The word "will" marks the lines to find; copy every such line from the data below.

Stored data
* * * * *

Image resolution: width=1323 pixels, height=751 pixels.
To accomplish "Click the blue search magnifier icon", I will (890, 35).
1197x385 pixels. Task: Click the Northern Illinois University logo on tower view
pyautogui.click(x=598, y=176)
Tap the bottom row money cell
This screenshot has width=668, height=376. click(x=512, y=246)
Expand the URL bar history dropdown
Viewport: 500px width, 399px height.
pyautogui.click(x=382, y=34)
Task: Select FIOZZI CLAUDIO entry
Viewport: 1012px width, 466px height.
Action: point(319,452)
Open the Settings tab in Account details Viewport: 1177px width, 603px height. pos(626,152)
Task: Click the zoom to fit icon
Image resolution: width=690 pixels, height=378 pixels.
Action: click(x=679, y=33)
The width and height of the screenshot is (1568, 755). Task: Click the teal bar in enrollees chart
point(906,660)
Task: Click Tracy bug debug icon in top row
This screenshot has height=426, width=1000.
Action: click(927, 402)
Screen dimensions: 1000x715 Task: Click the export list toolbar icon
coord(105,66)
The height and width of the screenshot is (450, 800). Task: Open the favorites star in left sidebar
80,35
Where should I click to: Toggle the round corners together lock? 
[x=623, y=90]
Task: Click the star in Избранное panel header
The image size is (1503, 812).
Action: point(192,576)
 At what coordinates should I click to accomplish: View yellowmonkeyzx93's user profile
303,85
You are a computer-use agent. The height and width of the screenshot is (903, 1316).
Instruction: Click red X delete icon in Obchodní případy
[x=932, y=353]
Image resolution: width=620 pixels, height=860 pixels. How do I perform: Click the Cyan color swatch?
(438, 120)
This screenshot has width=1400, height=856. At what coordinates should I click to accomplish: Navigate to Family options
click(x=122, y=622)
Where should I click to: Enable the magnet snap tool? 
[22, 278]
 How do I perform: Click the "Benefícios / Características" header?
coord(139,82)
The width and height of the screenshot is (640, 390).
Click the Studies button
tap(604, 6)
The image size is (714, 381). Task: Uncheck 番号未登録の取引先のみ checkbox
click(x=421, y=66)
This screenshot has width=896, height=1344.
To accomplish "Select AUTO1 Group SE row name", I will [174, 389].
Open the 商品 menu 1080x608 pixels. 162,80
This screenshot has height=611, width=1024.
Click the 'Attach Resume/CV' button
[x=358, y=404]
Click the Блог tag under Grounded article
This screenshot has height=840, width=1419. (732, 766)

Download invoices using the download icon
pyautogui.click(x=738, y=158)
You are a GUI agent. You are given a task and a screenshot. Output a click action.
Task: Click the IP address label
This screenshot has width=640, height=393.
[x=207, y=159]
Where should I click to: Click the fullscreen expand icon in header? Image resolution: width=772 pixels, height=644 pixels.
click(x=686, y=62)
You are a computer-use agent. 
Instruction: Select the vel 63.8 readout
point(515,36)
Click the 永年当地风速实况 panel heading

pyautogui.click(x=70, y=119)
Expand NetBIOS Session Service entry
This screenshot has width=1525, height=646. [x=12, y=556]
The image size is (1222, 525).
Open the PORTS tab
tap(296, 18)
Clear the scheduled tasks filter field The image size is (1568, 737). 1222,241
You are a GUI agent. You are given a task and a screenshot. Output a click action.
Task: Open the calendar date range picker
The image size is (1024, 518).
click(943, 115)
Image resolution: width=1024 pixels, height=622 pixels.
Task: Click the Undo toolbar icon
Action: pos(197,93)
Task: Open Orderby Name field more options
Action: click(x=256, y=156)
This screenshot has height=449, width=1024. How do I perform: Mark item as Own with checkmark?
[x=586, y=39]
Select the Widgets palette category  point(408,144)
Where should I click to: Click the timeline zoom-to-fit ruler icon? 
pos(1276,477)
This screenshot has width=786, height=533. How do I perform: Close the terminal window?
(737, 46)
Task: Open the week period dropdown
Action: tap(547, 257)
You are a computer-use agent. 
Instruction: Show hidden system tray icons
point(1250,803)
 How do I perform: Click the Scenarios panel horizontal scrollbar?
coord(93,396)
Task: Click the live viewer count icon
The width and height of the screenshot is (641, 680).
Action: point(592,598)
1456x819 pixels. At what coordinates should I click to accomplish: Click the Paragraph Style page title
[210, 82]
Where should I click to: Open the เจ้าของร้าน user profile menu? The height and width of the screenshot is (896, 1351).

* * * * *

WRITTEN RESPONSE ::
To accomplish "Click the blue search magnifier icon", I will (890, 35).
To accomplish "Select AUTO1 Group SE row name", I will [174, 389].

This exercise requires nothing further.